Stored data:
________________________________________

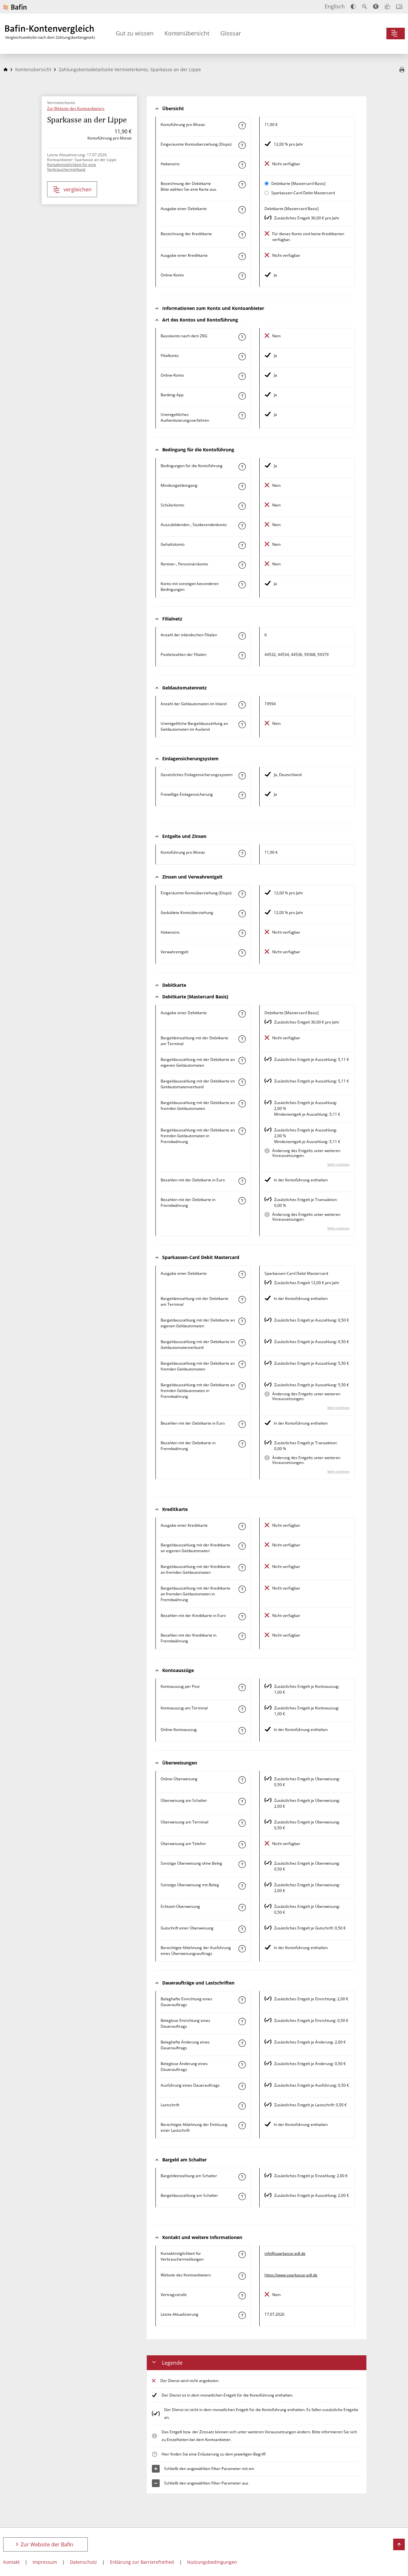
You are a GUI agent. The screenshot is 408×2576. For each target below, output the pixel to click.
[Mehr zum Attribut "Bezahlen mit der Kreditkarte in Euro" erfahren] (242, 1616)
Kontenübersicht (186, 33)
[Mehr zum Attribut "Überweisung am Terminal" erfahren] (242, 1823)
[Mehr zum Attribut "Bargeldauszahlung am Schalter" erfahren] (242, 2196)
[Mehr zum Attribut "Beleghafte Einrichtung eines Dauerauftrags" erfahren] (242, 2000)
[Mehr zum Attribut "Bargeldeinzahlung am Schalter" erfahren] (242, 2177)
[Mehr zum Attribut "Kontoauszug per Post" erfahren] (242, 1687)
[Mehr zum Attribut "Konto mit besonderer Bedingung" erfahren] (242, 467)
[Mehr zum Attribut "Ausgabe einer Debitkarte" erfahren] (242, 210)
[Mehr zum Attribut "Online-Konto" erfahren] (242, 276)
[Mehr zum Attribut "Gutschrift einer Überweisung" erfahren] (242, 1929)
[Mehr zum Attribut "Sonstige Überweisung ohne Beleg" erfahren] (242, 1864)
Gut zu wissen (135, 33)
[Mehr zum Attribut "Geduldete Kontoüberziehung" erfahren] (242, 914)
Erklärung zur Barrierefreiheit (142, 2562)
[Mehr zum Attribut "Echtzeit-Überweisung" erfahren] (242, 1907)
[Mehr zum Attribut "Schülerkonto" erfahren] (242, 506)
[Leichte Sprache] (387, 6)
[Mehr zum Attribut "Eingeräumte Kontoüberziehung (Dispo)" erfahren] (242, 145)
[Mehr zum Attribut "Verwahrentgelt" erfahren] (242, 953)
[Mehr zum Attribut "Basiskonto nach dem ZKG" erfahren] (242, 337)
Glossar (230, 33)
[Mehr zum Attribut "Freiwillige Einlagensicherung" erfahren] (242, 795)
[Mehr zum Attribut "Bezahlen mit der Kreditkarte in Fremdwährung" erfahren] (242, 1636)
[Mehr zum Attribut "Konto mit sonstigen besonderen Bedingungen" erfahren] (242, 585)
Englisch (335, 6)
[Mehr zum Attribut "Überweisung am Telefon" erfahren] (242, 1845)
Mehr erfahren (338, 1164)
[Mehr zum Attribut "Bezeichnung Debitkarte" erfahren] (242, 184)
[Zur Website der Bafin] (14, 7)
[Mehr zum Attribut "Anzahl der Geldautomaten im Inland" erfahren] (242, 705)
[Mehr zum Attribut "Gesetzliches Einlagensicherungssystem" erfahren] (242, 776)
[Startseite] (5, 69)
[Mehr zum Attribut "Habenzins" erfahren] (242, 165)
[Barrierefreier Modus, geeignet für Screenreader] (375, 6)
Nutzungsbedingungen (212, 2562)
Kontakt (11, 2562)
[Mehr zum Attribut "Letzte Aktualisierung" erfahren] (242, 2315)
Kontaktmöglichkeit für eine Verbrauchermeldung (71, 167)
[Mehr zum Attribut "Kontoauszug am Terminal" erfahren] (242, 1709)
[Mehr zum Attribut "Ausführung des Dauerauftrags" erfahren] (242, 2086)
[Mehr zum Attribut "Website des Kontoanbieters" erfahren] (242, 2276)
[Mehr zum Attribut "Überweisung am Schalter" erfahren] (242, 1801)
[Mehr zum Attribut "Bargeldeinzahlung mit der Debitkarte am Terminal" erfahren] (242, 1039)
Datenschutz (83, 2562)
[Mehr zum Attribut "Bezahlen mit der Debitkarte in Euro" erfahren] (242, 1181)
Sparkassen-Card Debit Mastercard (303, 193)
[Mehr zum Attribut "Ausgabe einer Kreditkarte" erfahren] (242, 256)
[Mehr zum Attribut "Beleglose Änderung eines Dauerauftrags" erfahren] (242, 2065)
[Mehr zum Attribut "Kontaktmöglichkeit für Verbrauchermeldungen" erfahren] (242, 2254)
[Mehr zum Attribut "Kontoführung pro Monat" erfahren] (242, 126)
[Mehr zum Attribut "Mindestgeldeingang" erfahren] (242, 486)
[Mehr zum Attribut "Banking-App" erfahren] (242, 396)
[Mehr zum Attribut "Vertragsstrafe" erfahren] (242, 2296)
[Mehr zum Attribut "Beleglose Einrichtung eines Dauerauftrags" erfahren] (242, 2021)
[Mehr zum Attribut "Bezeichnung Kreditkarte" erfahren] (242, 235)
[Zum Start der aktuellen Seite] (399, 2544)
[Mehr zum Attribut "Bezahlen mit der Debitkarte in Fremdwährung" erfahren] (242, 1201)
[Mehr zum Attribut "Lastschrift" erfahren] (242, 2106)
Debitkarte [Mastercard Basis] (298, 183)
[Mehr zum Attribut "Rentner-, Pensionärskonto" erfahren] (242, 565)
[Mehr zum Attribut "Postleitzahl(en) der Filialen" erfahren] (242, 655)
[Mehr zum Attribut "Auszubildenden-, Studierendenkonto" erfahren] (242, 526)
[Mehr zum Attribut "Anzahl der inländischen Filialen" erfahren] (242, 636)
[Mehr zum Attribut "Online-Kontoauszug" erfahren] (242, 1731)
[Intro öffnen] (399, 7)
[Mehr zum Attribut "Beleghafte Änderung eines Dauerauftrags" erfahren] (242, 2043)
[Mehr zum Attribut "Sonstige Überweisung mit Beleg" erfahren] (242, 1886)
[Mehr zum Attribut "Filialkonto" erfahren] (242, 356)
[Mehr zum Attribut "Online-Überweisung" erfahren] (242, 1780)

________________________________________

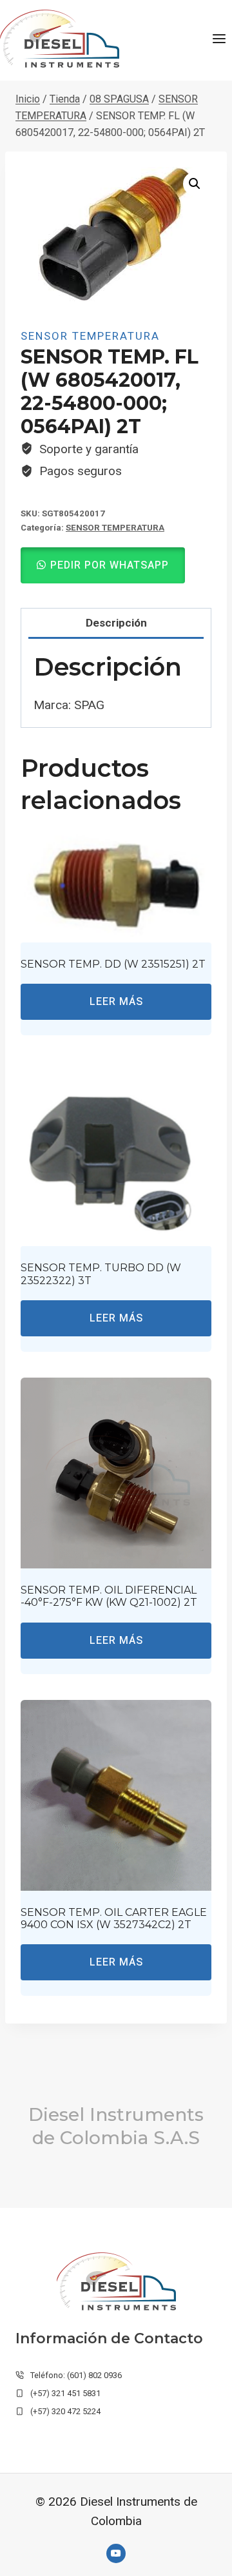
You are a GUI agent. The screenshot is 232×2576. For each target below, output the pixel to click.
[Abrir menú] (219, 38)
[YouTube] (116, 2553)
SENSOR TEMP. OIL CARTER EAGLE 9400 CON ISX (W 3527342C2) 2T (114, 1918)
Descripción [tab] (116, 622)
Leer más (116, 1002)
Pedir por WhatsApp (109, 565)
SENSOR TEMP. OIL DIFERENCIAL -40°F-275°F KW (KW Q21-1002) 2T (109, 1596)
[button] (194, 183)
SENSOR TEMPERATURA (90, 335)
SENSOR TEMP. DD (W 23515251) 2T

________________________________________

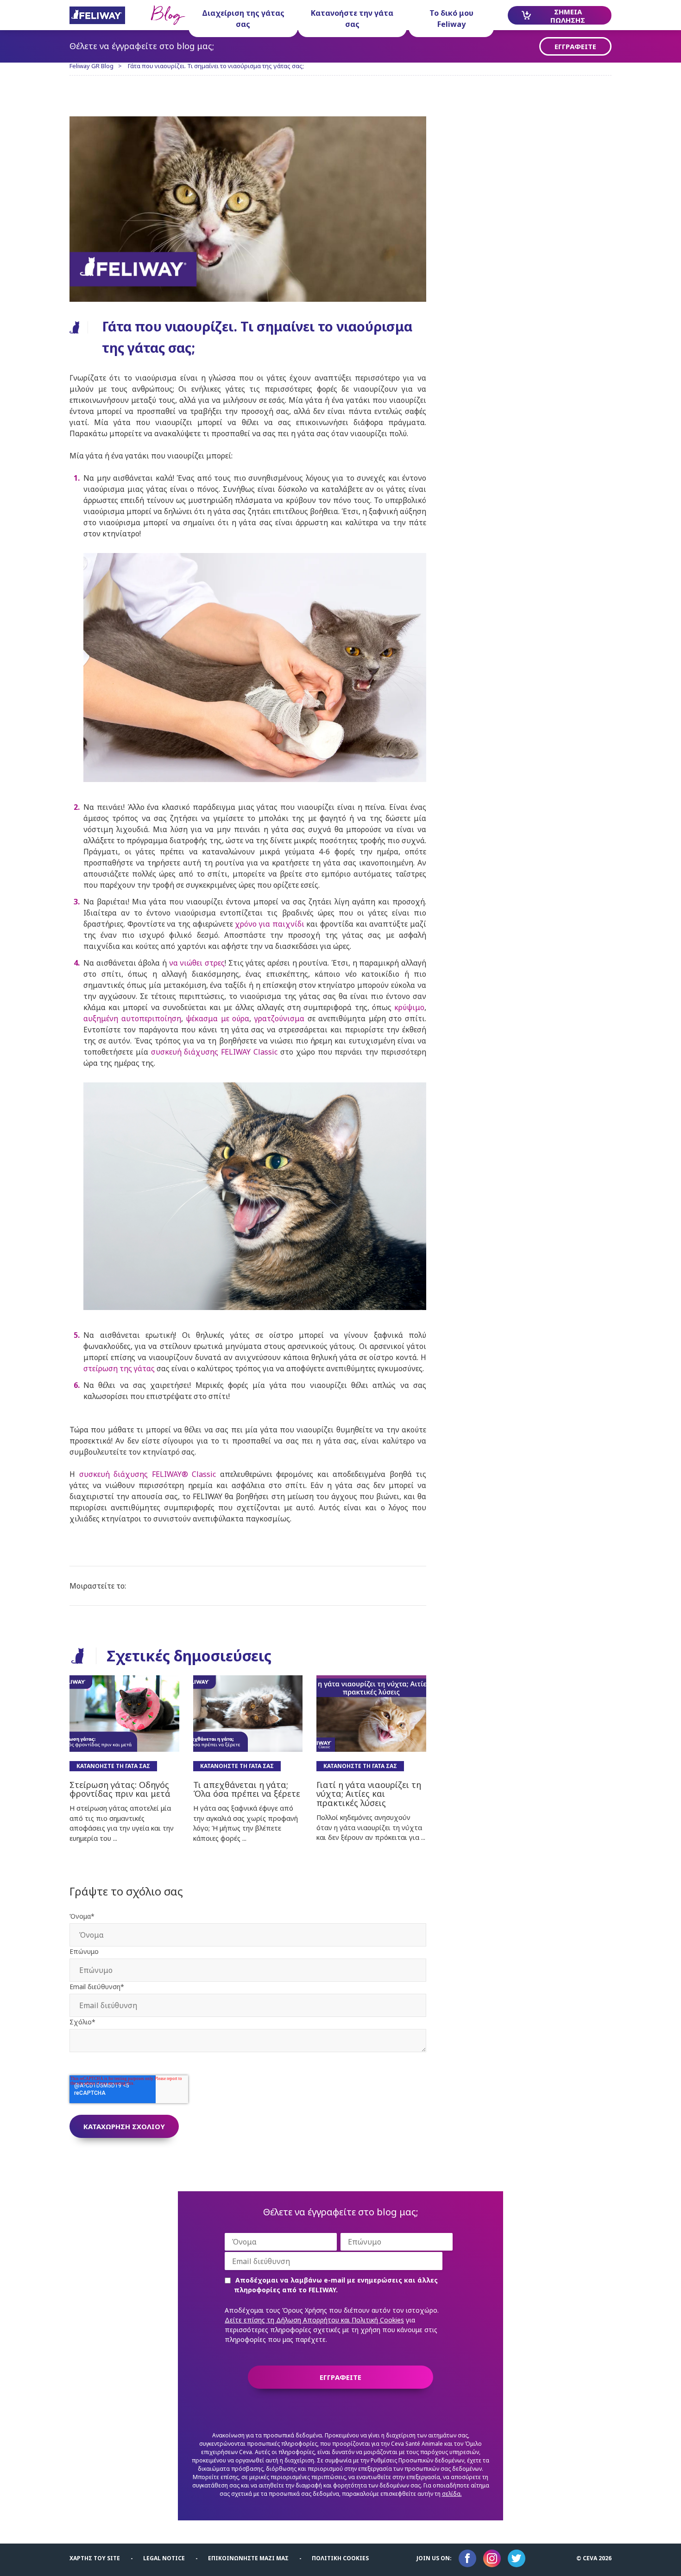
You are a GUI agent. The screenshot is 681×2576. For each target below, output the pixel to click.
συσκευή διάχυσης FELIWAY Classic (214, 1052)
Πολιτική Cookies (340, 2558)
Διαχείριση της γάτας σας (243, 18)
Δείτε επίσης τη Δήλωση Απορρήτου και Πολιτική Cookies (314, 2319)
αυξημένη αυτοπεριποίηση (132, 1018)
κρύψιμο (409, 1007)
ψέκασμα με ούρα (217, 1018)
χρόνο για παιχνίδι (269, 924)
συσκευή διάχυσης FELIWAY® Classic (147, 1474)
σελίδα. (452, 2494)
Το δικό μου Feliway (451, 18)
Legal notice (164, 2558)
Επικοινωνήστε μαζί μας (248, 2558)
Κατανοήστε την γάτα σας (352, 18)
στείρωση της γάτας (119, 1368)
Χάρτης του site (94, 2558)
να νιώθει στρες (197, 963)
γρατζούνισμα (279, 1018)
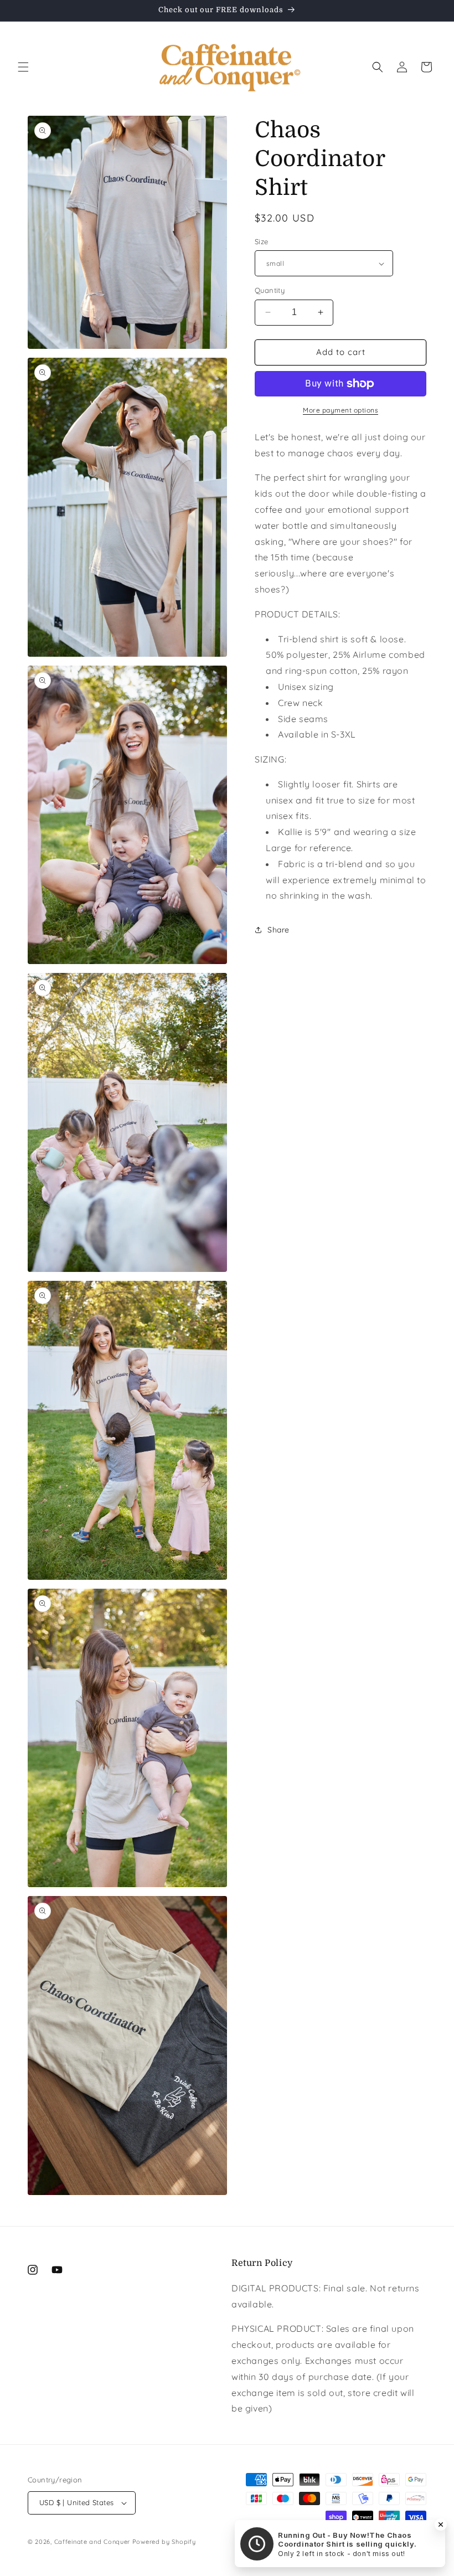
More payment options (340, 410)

________________________________________

From the records above, copy only the lines running from the line holding "Επικοινωνήστε μαζί μας (248, 2558)" through the line holding "More payment options (340, 410)", with no pictures.

▶ **Response box**
Επικοινωνήστε μαζί μας (248, 2558)
Κατανοήστε την γάτα σας (352, 18)
στείρωση της γάτας (119, 1368)
Χάρτης του site (94, 2558)
να νιώθει στρες (197, 963)
γρατζούνισμα (279, 1018)
More payment options (340, 410)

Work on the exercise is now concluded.